La réversibilité était-elle une demande de la maîtrise d'ouvrage ? Si oui, comment l'avez-vous abordée ? Si non, pourquoi l'avoir adjointe ?
Nous ne savons pas ce que le futur nous réserve… Si la demande d'itinérance était bien celle du maître d'ouvrage, celle de la réversibilité a été ajoutée pour mieux répondre aux besoins de la ville de demain. À notre sens, il fallait prévoir une nouvelle destination possible de ce bâtiment, autre qu'une crèche. Nous avons donc imaginé une souplesse maximale du système constructif : sa « démontabilité » facilitée, la petite taille des modules et leur interchangeabilité, permettent une réversibilité intrinsèque à sa conception.
Itinérance, réversibilité, modularité : s'agit-il encore d'un bâtiment ? ou plutôt d'un système ?
C'est en effet un système constructif basé sur des méthodes d'assemblage étudiées pour qu'il soit démontable sans compromettre l'efficacité statique. Nous nous sommes inspirés des systèmes japonais et de Jean Prouvé, de son incroyable ingéniosité et de son savoir-faire d'artisan-faiseur. Il allait de soi que la richesse de ses bâtiments démontables, que nous avons eu la chance de restaurer, soit revisitée dans un sujet qui est à nouveau d'actualité.
····················
CONSIGNES:
1. Traduisez en anglais cette phrase de l'entretien sur la crèche démontable : « C'est en effet un système constructif basé sur des méthodes d'assemblage étudiées pour qu'il soit démontable sans compromettre l'efficacité statique. »
2. Poursuivez, s'il vous plaît, l'entretien sur la crèche démontable après sa dernière phrase.

BLOC DE DONNÉES:
····················
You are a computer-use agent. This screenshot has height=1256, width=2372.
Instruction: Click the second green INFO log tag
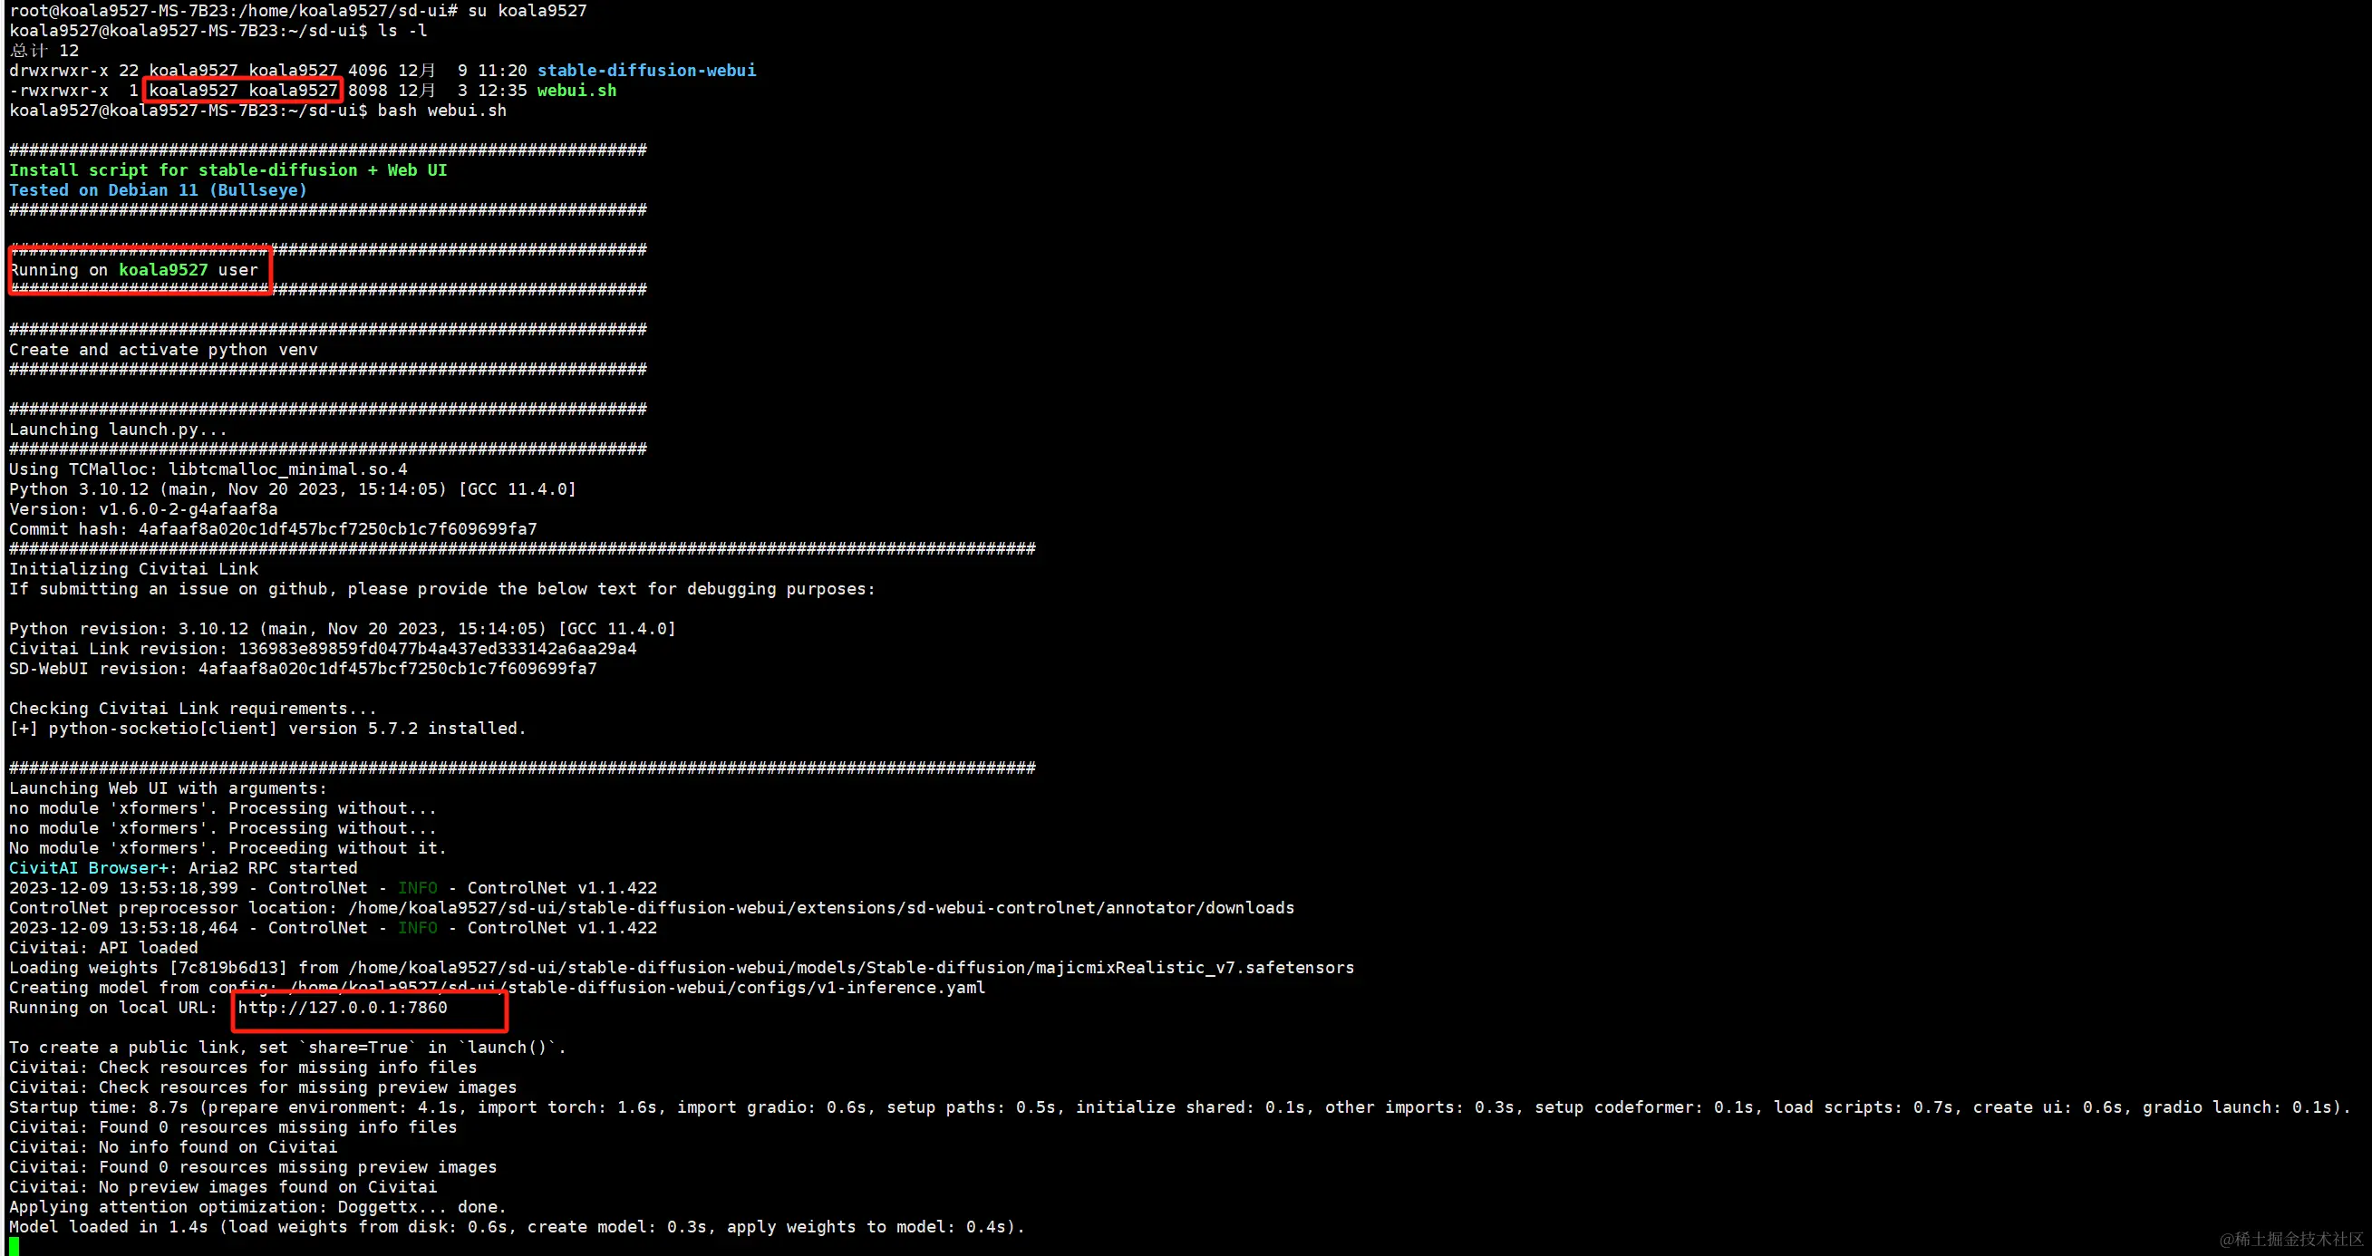click(x=417, y=928)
····················
RÉSULTATS ATTENDUS:
1. It is indeed a construction system based on assembly methods designed so that it can be dismantled without compromising its structural performance.

2.
La préfabrication était-elle la seule réponse technique possible ?
Oui, sans aucun doute, la préfabrication hors-site était la solution le plus adaptée. Non seulement elle était la seule solution pour livrer des modules finis et raccourcir les temps de chantier dans ce site très sensible, mais elle était aussi le moyen de réaliser les systèmes de connexions démontables qui caractérisent cette méthode constructive. Il était également primordial de ne pas faire de compromis architecturaux sous prétexte de réaliser un bâtiment démontable. Les finitions, les détails constructifs, devaient être assurés et la préfabrication a permis la réalisation de finitions quasiment parfaites. Il aurait été bien plus difficile de les réaliser ainsi in situ.
Pourriez-vous nous décrire la mise en œuvre de cette crèche ?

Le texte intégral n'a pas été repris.